I think about the inappropriateness of this request for exactly one bump and say, “Uh, no, I don’t think so.
“ Please,” she begs in a pathetic voice.  Damn, I say to myself.
“I’ll tell you what I will do,” I say, because she’s old and frightened.  “I’ll hold your hand while you say it, alright?”
Prying her fingers off the armrest, I hold her hand while she begins the Apostles Creed in a language other than English.  With my other hand I page through my copy of W.  As she whispers her Hail Mary’s and Glory Be’s in whatever her mother tongue is, I peruse Armani eveningwear and luxe Prada handbags and feel her relaxing. 
After a time, I believe we have come through the worst of it.  Except for the lightning still splitting the storm clouds far off in the distance, the bad weather seems to be easing off.
When I pull my hand from hers, she grabs it back and kisses it several times.  “You and me, we have saved us.”  She’s tearing up.  I re-claim my hand, not sure what to say to her.  So I mumble, “Yes, well, perhaps.”
Our landing is uneventful, but as we make our way down the jet way I see that she is still shaky from the harrowing flight, so I take her arm, reluctantly, and only because as each year passes I can see myself becoming more and more like my haughty, distant, universally disliked mother.  Given the opportunity, I remind myself I do not want to become her replicate.
When we emerge into the terminal she looks bewildered as if she thought someone would be waiting to meet her.  I curse the events that prohibit her family from being able to guide her through the immense maze of hallways, moving sidewalks and escalators. 

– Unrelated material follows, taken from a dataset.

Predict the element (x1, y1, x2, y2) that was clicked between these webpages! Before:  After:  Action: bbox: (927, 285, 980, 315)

“Where you go?”  She says to me.
“I am going to get my luggage,” I answer.
“Me too,” she smiles.
 Accepting the fact that I’m stuck with her, we hit the moving sidewalk arm in arm, riding past the long lines of passengers waiting to get through security.  Then we walk for a long time until I see the escalators and turn us in that direction.  She needs my help to get on the first moving step.  As we slowly descend, a roar goes up from the clan gathered at the bottom.  A group of at least fifty people are laughing, crying and reaching out to her.  She is subsumed by these relatives (I can only assume they are relatives) and I skirt the edges of the assemblage, relieved that she is now someone else’s problem and head toward the luggage carousels.
A young man comes running after me, grabs me by the arm saying, “You must come with me.  Bunica, she wants introduce you to family.”

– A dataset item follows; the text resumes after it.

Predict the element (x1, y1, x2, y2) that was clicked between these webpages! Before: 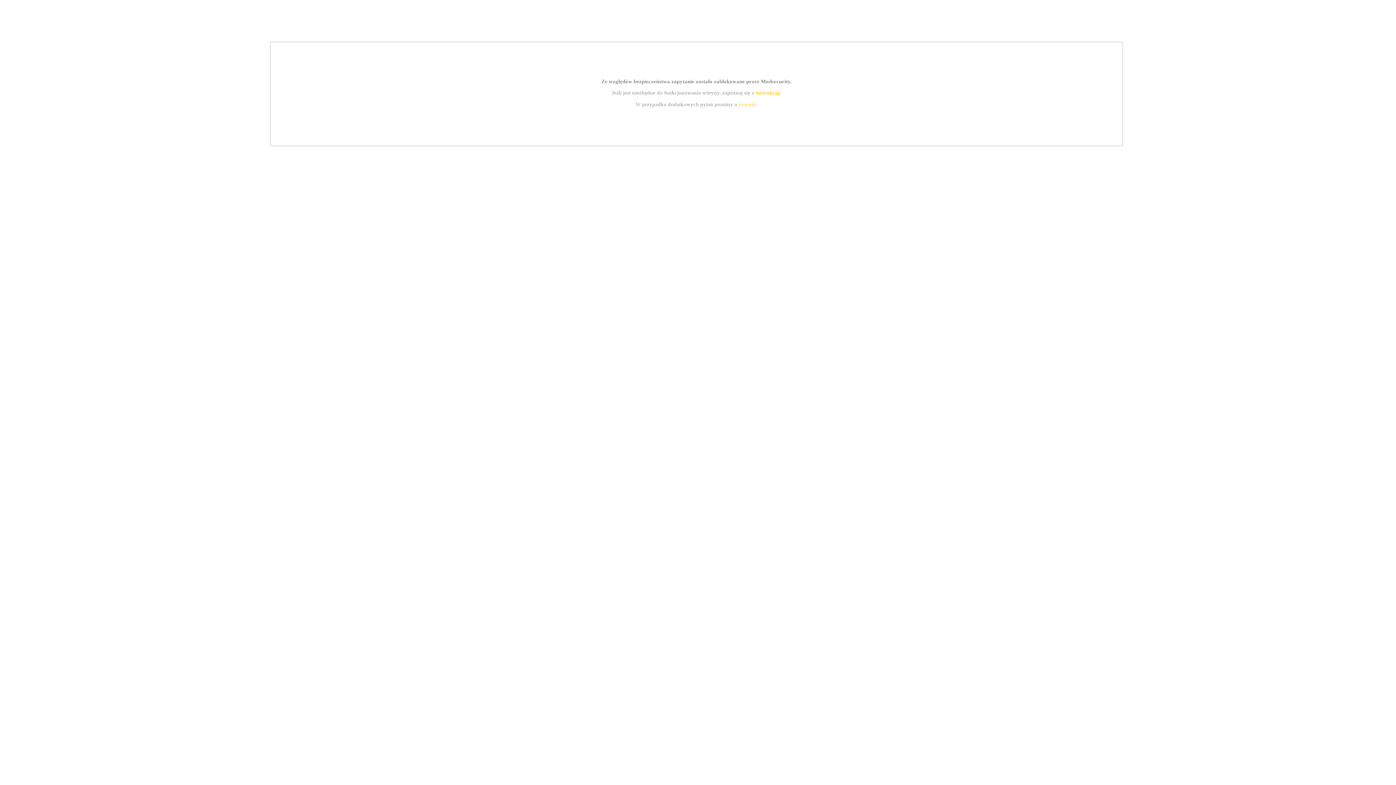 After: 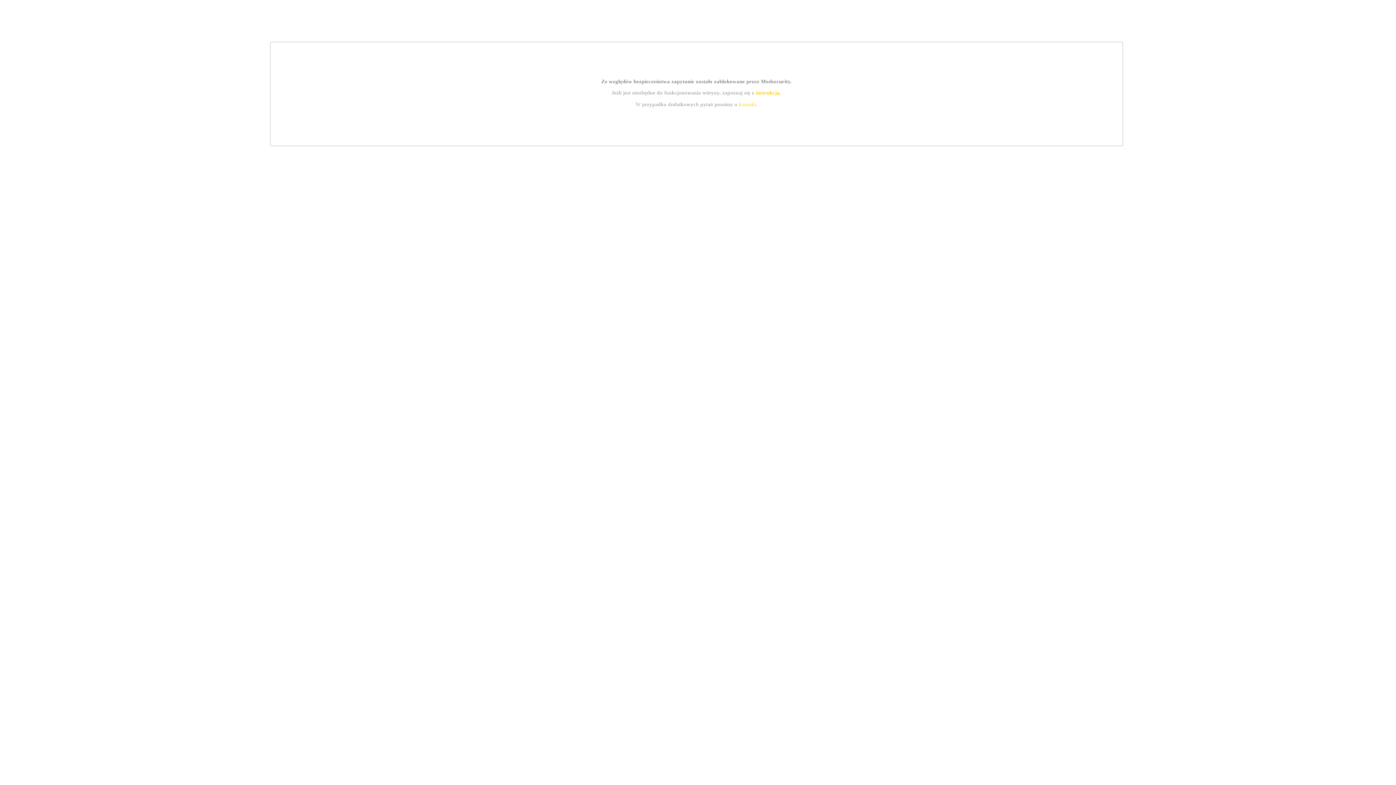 Action: label: kontakt bbox: (739, 101, 756, 107)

Charming.  “No, no, that’s not at all necessary,” I tell him.  He’s not taking no for an answer, however, so I am thrust into the throng of men, women and children.

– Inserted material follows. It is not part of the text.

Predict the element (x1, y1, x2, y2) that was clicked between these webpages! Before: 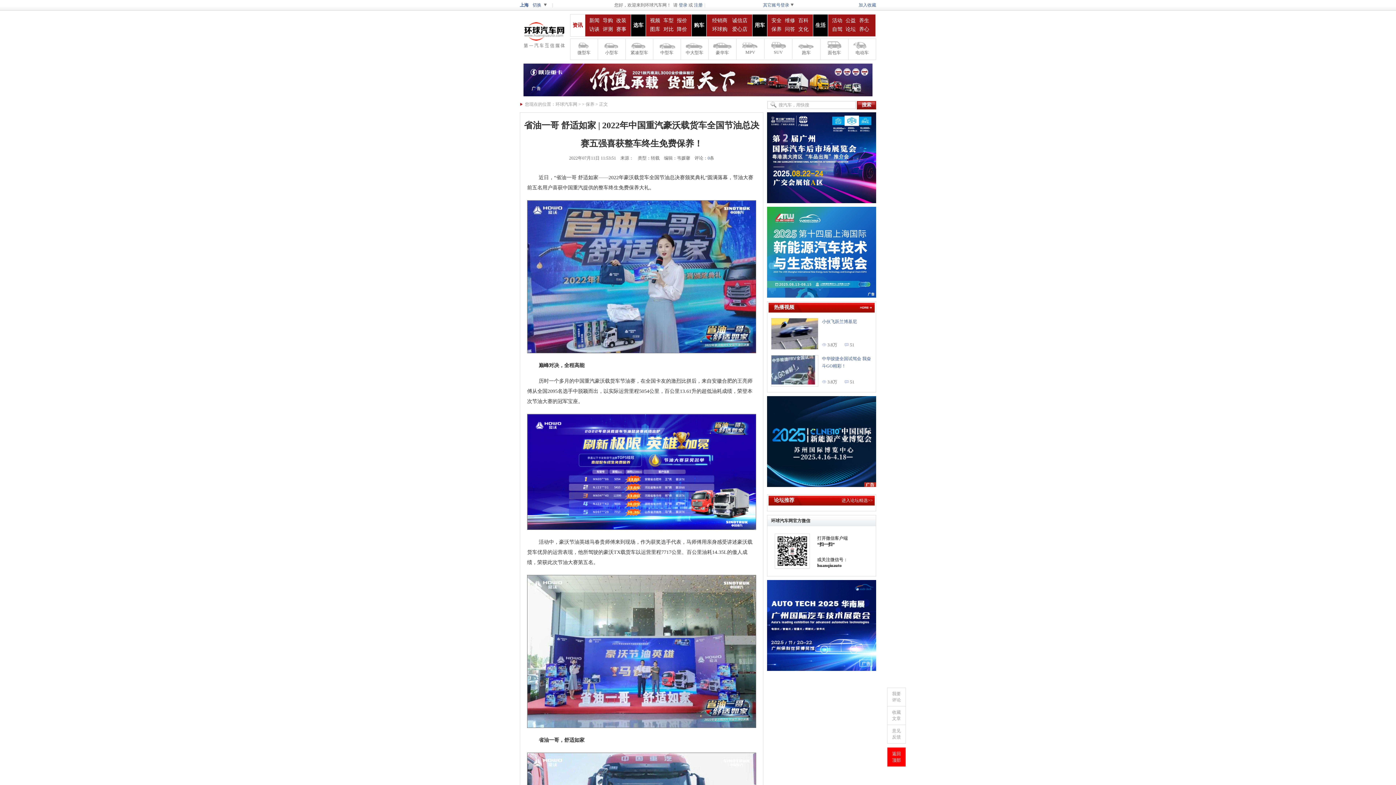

My seatmate puts her arm around me and begins to point and pat at me while chattering away in her language.  All at once a cheer goes up, and I find my self in the embrace of the entire crowd.  Feeling hugely embarrassed, I try to pull my way out of the crush of strangers.
Bunica, which I have since learned means Grandmother in Romanian, hugs me and says, “I tell them how you and me keep plane from falling out of sky.  They love you for doing this and for taking care of me.  They want know your name and I tell them I do not know your name.  So you must say.”
“Diana,” I tell her, “my name is Diana.” 
It begins immediately.  Everyone is chanting “Di-an-a” over and over.  I turn from them and walk away so they won’t see the tears tracking through my artfully applied mask of cosmetics.